I had pondered whether to illustrate this piece with a music video, as I’ve loved the Steely Dan song Black Friday since it was released on their 4th album, Katy Lied. But when I checked the lyrics – always a good idea, to be on the safe side – they didn’t really seem to fit, somehow. I did find several other Black Friday songs, including those by Faith No More (not sure what it was about, to be honest), Megadeth (the usual portentous sounding, overblown heavy metal bollocks about killing – come on guys, it’s not that bad!), and finally by Lil Kim (a foul-mouthed rant, seemingly aimed at Nicki Minge). You’ll be glad to know that at that point I would have given up on the idea, but then I found this:

It isn’t exactly full of artistic merit, nor does Rusty Cage have a good (or even acceptable) singing voice, but he does sum the day up rather well, I think.

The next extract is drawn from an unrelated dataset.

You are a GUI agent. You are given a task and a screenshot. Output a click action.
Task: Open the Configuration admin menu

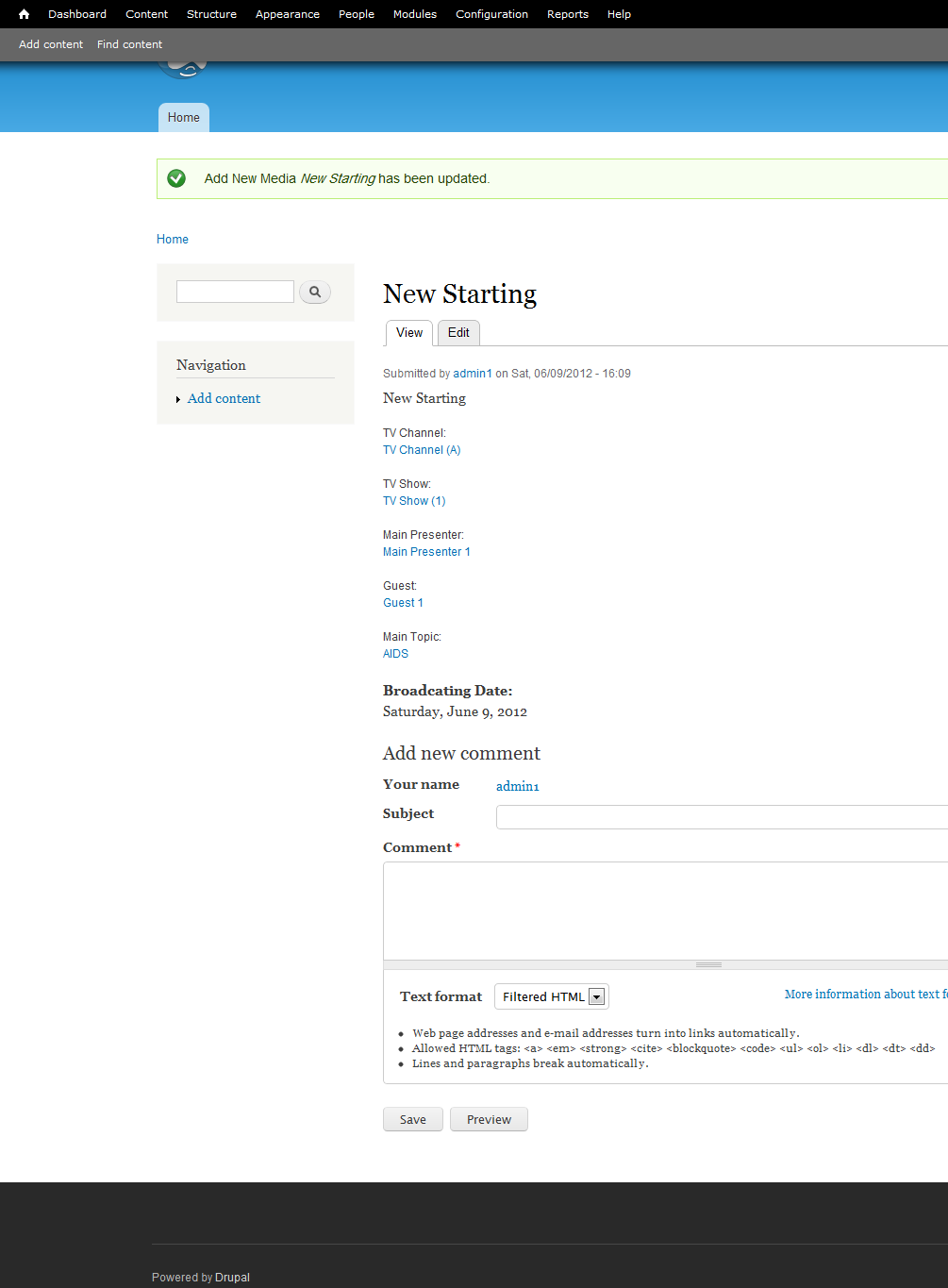click(491, 14)
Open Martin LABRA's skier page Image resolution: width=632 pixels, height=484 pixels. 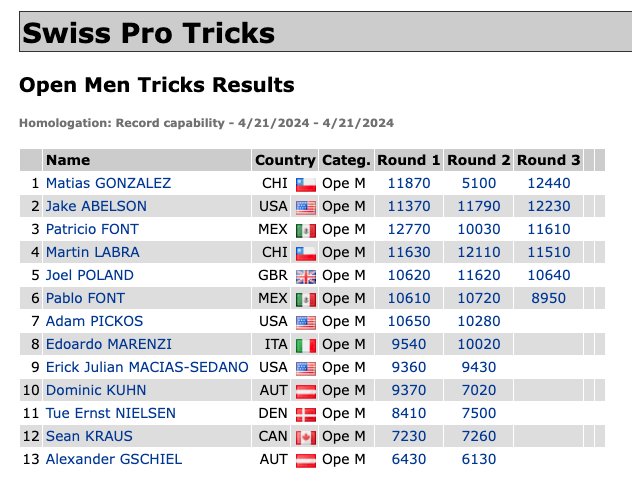[x=92, y=252]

Amazon is credited, if that is the right word, with introducing Black Friday here in the UK a few years ago. Since then, their own promotion has grown enormously and it was only a matter of time before other major retailers followed suit – Walmart owns ASDA, so they were an obvious candidate for this, although they decided back in 2015 not to take any further part here in the UK. Officially, this was because they wanted to spread their offers across the whole pre-Christmas buying season, to give their customers the best possible value. Or, back in the real world, what they really meant was that they had decided that the previous year’s news reports of customers apparently attempting to murder each other in ASDA stores to get the best bargains weren’t good for business! Judging by their website, they have kind of watered down that decision in the years since then, as they have a set of offers both instore and online under the banner heading of ‘RollBlack.’ Who do think they are kidding? Or maybe their customers really are that dim.

My inbox for the past week or several has been bombarded by Black Friday offers from just about any company I’ve ever bought from. It stands to reason, really. They are in business to make money – our money. They may even be making these offers at a loss, but hope to convert us into buying more from them that has less or no discount. Or perhaps they are attempting to offload the crap that they over-ordered for previous promotions, in order to make room in their stores and warehouses for…..yes, you guessed it, more crap to throw at us. That’s capitalism for you!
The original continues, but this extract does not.